Reproduce word for word the part of the vehicle rules text that begins at the words "Movement and Heading" and stops after the words "the vehicle’s heading.".

**EXCERPTED TEXT**
_ _ _ _ _ _ _
Source Gamemastery Guide pg. 174
Ultimately, vehicles are objects. They have object immunities (Core Rulebook 273), and they can’t act. In addition to the statistics most objects have, vehicles have several additional statistics and abilities. Vehicles have a size like any object, but their spaces are more specifically defined. Vehicles also have specialized movement rules.

Size, Space, and Capacity

Source Gamemastery Guide pg. 174
Vehicles have size traits, but they don’t occupy the same spaces that most creatures use. Instead, each vehicle has specific dimensions provided in its stat block.

Most vehicles are Large or larger, and many vehicles are made for the purpose of carrying cargo. Unless stated otherwise, the amount of cargo a vehicle can carry depends on its size, terrain, and propulsion. A draft horse or similar creature can usually pull around 100 Bulk of goods consistently throughout the day, so pulled vehicles can typically hold 100 Bulk per Large creature pulling. Water vehicles, such as ships, have limits that are more based on volume than weight; a ship can hold upwards of 1,000 Bulk. Flying vehicles can typically hold only 1/10 the Bulk of a water vehicle and still remain airborne.

Movement and Heading

Source Gamemastery Guide pg. 174
A vehicle’s movement type is determined by the vehicle itself, while its movement each round is based on the pilot’s actions. Vehicles trigger reactions when they move, just like a creature does, as do the actions of the pilot and any passengers.

Creatures can rotate and turn freely, so when you play a creature, you usually don’t need to keep track of which way it’s facing. However, vehicles can’t turn on a dime, so when controlling a vehicle, you need to keep track of which direction it’s facing. This is called the vehicle’s heading.
_ _ _ _ _ _ _
**Screenshot and document pointing data**
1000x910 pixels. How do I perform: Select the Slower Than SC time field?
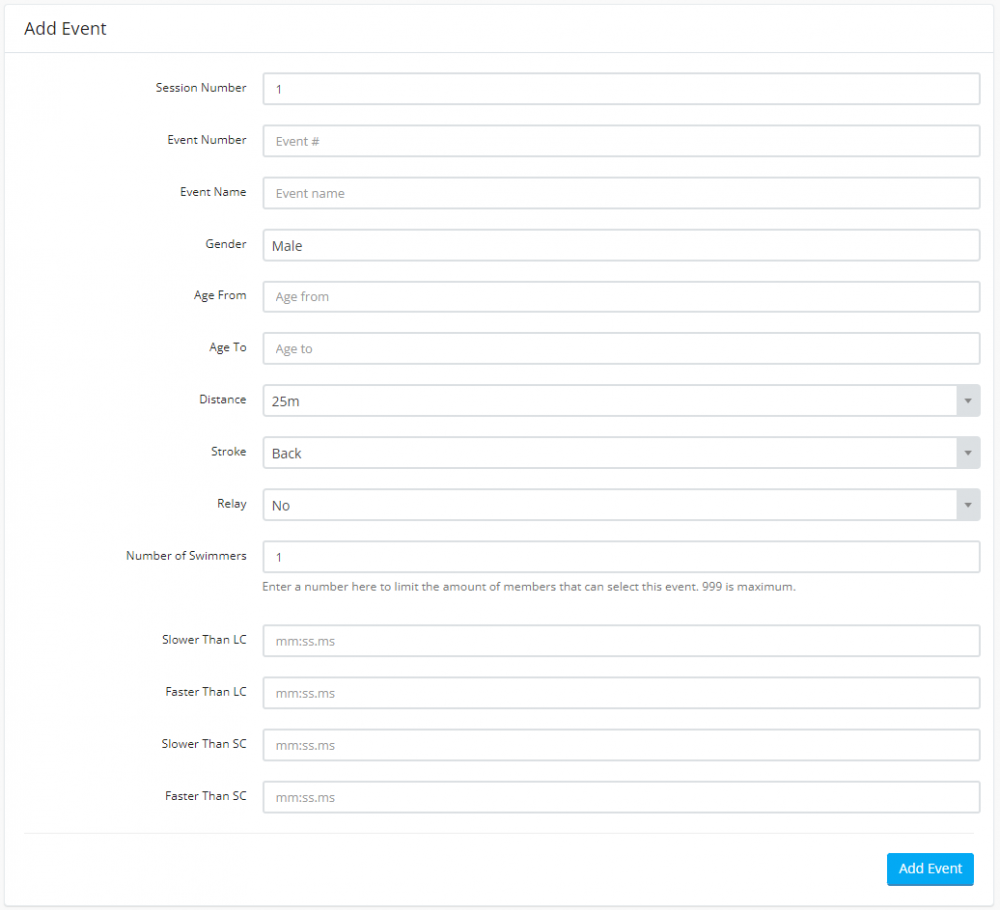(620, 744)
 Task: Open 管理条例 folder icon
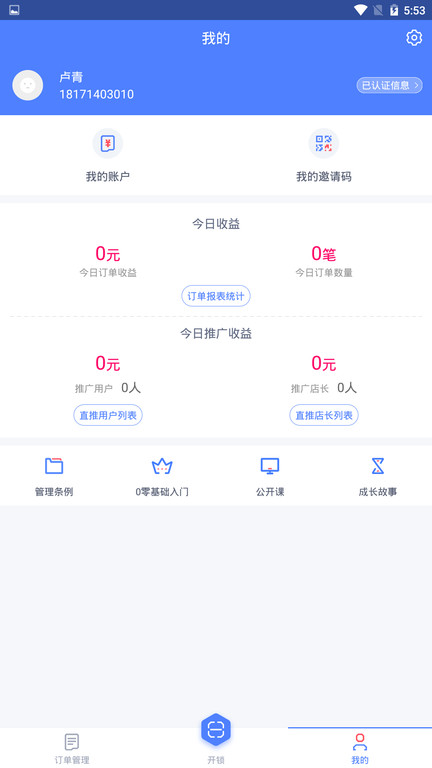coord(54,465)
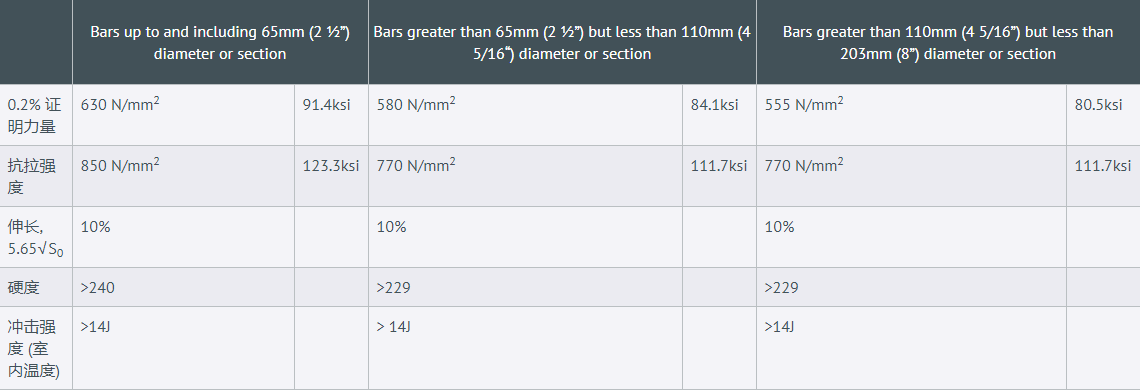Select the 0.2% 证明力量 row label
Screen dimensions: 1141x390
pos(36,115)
_ _ _ _ _ _ _
**RESULT BELOW**
Movement and Heading

Source Gamemastery Guide pg. 174
A vehicle’s movement type is determined by the vehicle itself, while its movement each round is based on the pilot’s actions. Vehicles trigger reactions when they move, just like a creature does, as do the actions of the pilot and any passengers.

Creatures can rotate and turn freely, so when you play a creature, you usually don’t need to keep track of which way it’s facing. However, vehicles can’t turn on a dime, so when controlling a vehicle, you need to keep track of which direction it’s facing. This is called the vehicle’s heading.